▼

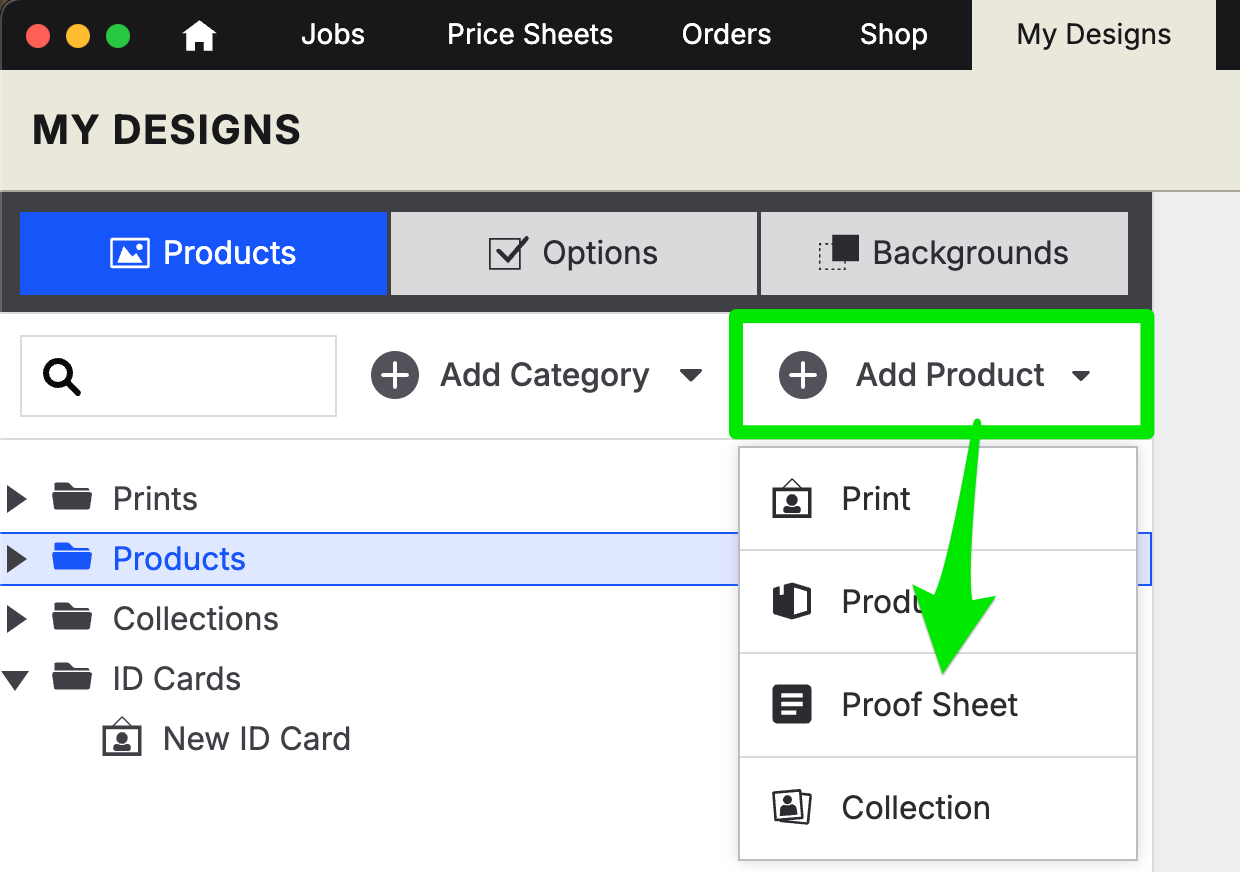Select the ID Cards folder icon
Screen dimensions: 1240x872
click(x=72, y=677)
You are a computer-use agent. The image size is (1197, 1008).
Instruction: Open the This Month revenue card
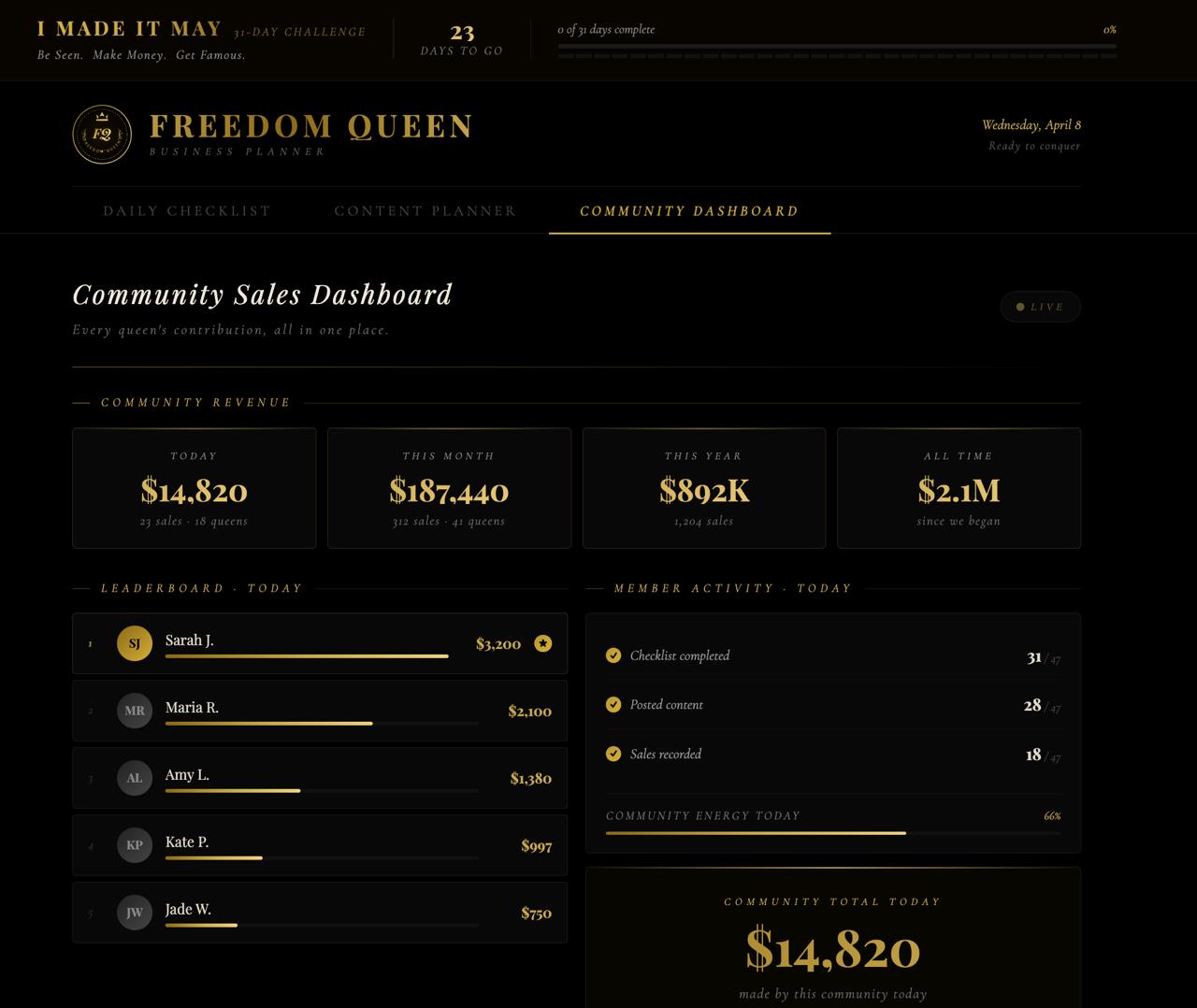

▲

Reproduce the span beginning at the line with "You are a computer-use" and ending at the last line of the entries above, inclusive, exactly as it stands. Exclude the pictures.

You are a computer-use agent. The image size is (1197, 1008).
Instruction: Open the This Month revenue card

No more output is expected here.